Gracias a Margarita Taylor, en este país, que entonces apenas se había abierto a Europa y al mundo, aprendimos la diferencia entre un emparedado y un sandwich, y supimos lo que eran los scones. Cuentan que fue amiga de la reina Federica de Grecia (la madre de la reina Sofía), de Ramón Serrano Suñer, y por supuesto, de  los británicos afincados en la capital, así como del “todo Madrid”.

En 1975, Margarita Kearney Taylor traspasó el negocio a los hermanos Rivera, aunque ella se mantuvo como accionista y alma del local. Siguió reuniendo a lo más selecto pero no solo de la aristocracia sino de la cultura, el arte, la literatura… Conocidos o desconocidos, todos eran bienvenidos por unos camareros que llevaban décadas en la casa y conocían los gustos de sus clientes. Y aun cuando en muchos sitios se eliminaron los manteles y servilletas de tela y las vajillas de porcelana, Embassy resistía como bastión del glamour y el buen gusto.

Una imagen de los últimos años antes del cierre del mítico local.

Allí siguieron disfrutando del famoso té Embassy, de su célebre batido de chocolate y menta, de su tarta de limón, de sus pastelitos de frutas y de sus eclairs. Todos los productos continuaron elaborándose en su obrador, de forma artesanal, siguiendo las recetas originales de la señora Taylor, según las cuales las pastas se cortaban y glaseaban, una a una, y las rebanadas de pan para los sándwiches, debían medir, exactamente, cuatro milímetros de grosor.

Excepto los famosos scones, que ya no se elaboraban porque la gente no los pedía como antaño. Sin embargo, cuando la reina Isabel II vino a España en visita oficial, y la Embajada británica encargó media docena de scones para el té de la soberana (uno para cada uno de los días que estuvo en Madrid), hubo que recuperar la receta original de doña Margarita para elaborarlos.
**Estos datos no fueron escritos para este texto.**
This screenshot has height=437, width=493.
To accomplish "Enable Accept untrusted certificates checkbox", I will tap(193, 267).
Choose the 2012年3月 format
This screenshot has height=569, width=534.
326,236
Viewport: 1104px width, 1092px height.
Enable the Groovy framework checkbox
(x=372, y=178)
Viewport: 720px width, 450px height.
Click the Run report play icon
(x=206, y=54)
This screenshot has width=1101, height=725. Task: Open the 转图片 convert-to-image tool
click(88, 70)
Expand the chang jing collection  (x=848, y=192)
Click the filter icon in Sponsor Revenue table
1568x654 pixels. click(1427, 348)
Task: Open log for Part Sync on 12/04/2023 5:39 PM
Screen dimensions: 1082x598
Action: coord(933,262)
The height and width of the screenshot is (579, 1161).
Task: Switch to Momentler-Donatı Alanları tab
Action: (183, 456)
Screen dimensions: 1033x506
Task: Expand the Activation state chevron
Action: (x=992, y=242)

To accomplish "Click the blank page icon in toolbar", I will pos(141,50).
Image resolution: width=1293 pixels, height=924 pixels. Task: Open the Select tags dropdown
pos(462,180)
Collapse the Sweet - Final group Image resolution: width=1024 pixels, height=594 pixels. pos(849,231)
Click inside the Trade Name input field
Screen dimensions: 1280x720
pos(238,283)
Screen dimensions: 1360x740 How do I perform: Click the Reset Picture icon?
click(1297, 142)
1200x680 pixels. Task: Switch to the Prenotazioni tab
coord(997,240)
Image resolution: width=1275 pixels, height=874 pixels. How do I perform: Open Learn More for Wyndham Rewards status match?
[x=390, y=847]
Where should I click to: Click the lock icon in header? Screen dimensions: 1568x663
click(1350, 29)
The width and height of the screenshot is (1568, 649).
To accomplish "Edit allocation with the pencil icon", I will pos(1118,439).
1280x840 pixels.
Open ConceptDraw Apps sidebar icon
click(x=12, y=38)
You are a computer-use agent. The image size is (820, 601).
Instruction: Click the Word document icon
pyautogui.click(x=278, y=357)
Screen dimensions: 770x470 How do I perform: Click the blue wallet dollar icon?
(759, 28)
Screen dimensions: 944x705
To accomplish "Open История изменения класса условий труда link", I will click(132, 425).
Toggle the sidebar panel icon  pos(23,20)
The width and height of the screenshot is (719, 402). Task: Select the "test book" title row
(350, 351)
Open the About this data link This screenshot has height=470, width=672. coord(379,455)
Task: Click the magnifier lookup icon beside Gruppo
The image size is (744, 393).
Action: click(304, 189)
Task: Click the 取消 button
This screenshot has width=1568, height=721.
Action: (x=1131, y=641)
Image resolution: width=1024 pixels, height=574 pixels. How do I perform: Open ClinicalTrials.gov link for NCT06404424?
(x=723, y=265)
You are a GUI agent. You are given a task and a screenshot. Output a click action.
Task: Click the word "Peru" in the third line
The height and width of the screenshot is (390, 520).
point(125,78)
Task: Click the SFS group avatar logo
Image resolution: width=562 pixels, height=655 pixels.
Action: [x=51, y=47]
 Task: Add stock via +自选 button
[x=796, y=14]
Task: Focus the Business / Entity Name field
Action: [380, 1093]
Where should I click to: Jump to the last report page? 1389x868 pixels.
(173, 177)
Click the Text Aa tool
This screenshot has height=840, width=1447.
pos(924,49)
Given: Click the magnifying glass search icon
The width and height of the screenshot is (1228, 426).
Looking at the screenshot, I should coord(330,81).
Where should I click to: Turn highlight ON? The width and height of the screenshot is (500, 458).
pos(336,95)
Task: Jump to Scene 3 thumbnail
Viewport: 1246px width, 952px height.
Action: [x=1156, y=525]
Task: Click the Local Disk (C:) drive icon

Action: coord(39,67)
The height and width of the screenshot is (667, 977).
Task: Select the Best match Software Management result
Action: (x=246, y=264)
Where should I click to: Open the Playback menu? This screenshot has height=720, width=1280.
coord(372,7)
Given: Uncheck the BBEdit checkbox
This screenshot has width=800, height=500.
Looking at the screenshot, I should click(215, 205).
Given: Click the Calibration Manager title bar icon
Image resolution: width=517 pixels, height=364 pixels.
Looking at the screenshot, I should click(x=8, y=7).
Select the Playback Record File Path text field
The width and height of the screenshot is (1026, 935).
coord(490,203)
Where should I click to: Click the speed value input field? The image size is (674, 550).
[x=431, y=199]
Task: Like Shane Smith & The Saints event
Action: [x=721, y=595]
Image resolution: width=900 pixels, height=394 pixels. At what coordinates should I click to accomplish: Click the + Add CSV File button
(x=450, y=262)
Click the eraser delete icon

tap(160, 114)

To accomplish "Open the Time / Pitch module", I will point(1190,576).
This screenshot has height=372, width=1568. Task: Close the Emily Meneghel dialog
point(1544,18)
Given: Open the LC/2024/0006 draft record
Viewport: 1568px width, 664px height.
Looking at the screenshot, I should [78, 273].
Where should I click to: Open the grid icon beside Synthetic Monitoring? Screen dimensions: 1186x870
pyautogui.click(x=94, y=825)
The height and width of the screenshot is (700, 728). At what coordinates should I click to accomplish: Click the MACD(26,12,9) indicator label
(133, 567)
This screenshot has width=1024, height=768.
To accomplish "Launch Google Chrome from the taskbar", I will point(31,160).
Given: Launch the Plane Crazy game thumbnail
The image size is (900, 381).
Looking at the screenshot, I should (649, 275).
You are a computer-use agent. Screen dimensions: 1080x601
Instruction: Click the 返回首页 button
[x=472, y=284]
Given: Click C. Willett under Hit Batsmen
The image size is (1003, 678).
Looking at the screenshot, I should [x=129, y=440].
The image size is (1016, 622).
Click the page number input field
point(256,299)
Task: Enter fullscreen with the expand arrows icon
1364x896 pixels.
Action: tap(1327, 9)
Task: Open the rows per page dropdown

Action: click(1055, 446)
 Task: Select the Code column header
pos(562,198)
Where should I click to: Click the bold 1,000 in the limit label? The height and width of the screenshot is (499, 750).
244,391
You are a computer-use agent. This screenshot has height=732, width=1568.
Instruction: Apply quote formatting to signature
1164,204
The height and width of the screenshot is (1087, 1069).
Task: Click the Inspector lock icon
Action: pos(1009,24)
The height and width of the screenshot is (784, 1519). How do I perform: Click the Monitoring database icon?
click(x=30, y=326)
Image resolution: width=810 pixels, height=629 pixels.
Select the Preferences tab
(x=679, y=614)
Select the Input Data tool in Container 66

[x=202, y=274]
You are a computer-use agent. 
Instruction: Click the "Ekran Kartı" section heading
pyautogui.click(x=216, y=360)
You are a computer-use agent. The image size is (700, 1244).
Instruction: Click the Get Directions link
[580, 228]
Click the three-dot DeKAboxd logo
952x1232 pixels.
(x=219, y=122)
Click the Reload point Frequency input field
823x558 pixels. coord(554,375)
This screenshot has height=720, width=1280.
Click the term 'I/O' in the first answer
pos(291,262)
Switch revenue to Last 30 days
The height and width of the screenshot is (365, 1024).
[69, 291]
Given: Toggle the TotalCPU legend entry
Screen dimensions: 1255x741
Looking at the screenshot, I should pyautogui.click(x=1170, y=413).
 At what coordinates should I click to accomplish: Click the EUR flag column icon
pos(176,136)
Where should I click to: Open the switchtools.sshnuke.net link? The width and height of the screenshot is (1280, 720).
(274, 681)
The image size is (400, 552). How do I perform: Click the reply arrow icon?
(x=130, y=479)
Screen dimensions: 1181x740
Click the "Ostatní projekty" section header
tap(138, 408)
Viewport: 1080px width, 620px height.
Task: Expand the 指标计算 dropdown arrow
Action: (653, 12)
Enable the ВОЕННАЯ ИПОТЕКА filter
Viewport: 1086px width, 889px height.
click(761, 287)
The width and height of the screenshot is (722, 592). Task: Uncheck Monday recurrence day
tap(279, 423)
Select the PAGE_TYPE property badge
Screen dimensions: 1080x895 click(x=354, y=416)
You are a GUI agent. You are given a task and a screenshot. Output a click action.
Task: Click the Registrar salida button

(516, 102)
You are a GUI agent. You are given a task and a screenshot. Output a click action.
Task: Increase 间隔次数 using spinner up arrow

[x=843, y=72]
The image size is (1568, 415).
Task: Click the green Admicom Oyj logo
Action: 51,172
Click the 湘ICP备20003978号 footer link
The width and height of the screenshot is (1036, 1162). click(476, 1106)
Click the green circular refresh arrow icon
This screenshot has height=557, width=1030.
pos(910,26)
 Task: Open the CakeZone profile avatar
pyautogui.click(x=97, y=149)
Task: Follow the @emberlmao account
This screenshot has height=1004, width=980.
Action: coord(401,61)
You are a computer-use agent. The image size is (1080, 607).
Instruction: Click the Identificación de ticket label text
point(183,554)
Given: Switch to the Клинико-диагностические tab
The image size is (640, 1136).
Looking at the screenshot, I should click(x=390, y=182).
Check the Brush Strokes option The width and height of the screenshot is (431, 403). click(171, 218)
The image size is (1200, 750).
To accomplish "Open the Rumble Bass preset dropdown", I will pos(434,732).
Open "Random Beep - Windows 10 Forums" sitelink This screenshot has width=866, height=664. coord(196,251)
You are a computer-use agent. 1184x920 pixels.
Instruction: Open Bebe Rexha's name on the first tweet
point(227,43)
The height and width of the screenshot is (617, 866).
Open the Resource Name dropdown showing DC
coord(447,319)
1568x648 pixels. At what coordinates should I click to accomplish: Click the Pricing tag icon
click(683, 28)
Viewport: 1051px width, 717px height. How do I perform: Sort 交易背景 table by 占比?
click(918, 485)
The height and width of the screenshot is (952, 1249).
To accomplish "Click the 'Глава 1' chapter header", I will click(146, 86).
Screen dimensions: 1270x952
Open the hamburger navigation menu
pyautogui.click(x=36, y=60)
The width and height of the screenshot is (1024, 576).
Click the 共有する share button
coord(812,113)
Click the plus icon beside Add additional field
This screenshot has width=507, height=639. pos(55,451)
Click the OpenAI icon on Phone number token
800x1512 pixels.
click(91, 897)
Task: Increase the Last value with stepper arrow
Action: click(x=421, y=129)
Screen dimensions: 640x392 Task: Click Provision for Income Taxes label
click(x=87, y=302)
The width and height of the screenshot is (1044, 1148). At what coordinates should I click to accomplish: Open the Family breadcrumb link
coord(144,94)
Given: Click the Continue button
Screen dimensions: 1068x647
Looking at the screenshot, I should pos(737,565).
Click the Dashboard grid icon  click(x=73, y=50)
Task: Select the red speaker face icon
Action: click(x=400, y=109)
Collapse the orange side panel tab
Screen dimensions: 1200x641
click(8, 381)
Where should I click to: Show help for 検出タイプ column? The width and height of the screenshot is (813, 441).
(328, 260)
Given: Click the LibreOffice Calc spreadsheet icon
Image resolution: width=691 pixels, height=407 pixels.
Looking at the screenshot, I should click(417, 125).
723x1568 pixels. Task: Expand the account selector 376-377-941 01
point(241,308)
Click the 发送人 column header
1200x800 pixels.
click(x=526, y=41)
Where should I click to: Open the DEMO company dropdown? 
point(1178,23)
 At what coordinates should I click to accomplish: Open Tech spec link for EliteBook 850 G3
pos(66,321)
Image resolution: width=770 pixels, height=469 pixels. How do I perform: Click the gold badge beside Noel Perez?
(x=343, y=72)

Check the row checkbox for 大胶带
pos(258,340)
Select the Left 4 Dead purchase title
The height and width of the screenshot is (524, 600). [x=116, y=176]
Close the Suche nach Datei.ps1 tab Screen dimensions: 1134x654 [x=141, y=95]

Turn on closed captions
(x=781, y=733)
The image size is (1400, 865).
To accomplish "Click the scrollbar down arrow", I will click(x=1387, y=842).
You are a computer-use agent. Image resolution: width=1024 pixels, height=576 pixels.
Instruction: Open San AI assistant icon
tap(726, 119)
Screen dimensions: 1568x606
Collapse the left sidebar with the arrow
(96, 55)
Y, al parecer, según una nota de la Embajada a Su Graciosa Majestad le encantaron los scones madrileños.

Margaret Taylor murió el 2 de diciembre de 1982 y está enterrada en el Cementerio Británico de Madrid, situado en Carabanchel. Y, cuando se acaban de cumplir cinco años del cierre del primer salón de té que tuvo Madrid, hay terminada una serie sobre su fundadora y su negocio, que pronto veremos en alguna plataforma.

En abril de 2017, ese mítico local del paseo de la Castellana (el que ocultaba un pasadizo secreto, cerca los baños, que conectaba con el piso donde vivían Margarita y su hija), cerró para siempre sus puertas, tras 86 años de actividad. Un cartel en el escaparate anunciaba a sus desolados clientes y fans que seguirían atendiéndoles en los locales de Valdemarín (Aravaca), La Moraleja y Potosí.

Los periodistas y escritores Emilia Landaluce e Ignacio Peyró crearon un manifiesto para paralizar el cierre, en el que defendían que Madrid "no puede permitirse el adiós a un local que, lejos de ser un mero salón de té, ha llegado a ser inseparable de la historia íntima de la ciudad y a convertirse en un patrimonio del espíritu de todos los madrileños".

Aseguraban que "Embassy ha encarnado un ideal de tolerancia y de apertura" y que, tras su cierre, Madrid se convertiría en "un lugar más vulgar y prosaico, más impersonal y más áspero". Siempre nos quedarán París o Londres.